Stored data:
§
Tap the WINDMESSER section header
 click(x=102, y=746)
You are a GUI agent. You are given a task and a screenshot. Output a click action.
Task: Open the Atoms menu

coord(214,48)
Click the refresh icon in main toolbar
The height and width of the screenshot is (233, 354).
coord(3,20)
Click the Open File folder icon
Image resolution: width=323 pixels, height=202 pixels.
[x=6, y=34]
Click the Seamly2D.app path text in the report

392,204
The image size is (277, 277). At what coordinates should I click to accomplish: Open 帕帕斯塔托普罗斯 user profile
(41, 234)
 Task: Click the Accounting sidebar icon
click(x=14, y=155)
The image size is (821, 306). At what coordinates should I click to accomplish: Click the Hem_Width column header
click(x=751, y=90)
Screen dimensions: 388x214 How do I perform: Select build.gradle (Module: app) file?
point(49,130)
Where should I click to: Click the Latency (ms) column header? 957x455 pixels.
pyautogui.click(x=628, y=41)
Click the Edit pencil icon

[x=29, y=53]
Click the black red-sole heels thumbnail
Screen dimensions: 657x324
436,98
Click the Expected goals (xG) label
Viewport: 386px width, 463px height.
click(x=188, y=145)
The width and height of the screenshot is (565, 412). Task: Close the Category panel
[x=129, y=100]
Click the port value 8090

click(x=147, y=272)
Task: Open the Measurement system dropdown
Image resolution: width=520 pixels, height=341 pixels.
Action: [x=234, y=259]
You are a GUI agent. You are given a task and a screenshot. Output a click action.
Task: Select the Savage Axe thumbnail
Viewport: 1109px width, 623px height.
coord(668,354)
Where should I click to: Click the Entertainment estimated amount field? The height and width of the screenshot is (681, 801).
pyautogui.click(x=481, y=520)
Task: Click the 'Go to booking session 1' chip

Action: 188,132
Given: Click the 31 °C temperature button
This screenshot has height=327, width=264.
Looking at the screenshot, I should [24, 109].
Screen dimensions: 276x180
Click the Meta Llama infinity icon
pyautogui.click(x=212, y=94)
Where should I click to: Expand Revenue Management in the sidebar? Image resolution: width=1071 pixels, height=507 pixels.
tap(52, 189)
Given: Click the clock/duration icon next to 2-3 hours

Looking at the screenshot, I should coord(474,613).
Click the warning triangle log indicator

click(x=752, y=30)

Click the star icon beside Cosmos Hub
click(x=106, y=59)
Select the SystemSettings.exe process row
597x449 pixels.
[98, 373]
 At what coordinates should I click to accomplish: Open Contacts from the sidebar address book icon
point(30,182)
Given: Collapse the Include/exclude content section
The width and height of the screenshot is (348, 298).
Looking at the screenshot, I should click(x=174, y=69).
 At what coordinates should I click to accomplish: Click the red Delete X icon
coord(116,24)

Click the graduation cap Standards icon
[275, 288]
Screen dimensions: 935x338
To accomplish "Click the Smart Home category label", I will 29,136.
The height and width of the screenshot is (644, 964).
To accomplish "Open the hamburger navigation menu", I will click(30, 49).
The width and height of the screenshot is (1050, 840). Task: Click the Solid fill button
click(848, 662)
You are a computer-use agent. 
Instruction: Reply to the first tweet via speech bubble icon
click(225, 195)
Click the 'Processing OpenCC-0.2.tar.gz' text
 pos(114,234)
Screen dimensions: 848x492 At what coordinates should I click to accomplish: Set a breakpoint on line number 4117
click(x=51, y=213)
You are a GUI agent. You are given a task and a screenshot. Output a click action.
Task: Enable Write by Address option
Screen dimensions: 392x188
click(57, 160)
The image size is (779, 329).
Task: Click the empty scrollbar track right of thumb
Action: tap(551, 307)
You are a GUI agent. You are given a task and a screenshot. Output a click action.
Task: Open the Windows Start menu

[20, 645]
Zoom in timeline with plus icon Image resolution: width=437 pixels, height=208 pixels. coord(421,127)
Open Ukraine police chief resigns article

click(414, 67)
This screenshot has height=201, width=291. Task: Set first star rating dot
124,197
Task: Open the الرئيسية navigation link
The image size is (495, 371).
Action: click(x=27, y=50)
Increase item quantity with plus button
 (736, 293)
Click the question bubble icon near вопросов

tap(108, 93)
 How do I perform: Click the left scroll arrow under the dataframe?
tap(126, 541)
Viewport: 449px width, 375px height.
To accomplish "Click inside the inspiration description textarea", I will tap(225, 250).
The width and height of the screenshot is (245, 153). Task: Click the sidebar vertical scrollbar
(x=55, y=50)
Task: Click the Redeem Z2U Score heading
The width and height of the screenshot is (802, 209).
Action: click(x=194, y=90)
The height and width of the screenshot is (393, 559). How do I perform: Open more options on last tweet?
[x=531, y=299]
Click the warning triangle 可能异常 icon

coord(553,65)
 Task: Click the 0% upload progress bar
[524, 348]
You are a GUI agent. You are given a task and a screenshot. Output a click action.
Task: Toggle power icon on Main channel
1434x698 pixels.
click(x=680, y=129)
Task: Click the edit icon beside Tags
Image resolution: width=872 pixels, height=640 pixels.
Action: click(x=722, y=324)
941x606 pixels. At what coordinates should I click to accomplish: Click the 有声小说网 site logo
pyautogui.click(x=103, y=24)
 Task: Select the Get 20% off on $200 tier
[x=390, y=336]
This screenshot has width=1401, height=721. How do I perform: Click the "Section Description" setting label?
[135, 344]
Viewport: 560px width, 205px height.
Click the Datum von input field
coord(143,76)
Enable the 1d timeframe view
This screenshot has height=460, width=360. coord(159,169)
§
Using the entries above, repeat only the lines from the one containing "Task: Open the Atoms menu" through the one containing "Task: Select the Savage Axe thumbnail", end lines included.

Task: Open the Atoms menu

coord(214,48)
Click the refresh icon in main toolbar
The height and width of the screenshot is (233, 354).
coord(3,20)
Click the Open File folder icon
Image resolution: width=323 pixels, height=202 pixels.
[x=6, y=34]
Click the Seamly2D.app path text in the report

392,204
The image size is (277, 277). At what coordinates should I click to accomplish: Open 帕帕斯塔托普罗斯 user profile
(41, 234)
 Task: Click the Accounting sidebar icon
click(x=14, y=155)
The image size is (821, 306). At what coordinates should I click to accomplish: Click the Hem_Width column header
click(x=751, y=90)
Screen dimensions: 388x214 How do I perform: Select build.gradle (Module: app) file?
point(49,130)
Where should I click to: Click the Latency (ms) column header? 957x455 pixels.
pyautogui.click(x=628, y=41)
Click the Edit pencil icon

[x=29, y=53]
Click the black red-sole heels thumbnail
Screen dimensions: 657x324
436,98
Click the Expected goals (xG) label
Viewport: 386px width, 463px height.
click(x=188, y=145)
The width and height of the screenshot is (565, 412). Task: Close the Category panel
[x=129, y=100]
Click the port value 8090

click(x=147, y=272)
Task: Open the Measurement system dropdown
Image resolution: width=520 pixels, height=341 pixels.
Action: [x=234, y=259]
You are a GUI agent. You are given a task and a screenshot. Output a click action.
Task: Select the Savage Axe thumbnail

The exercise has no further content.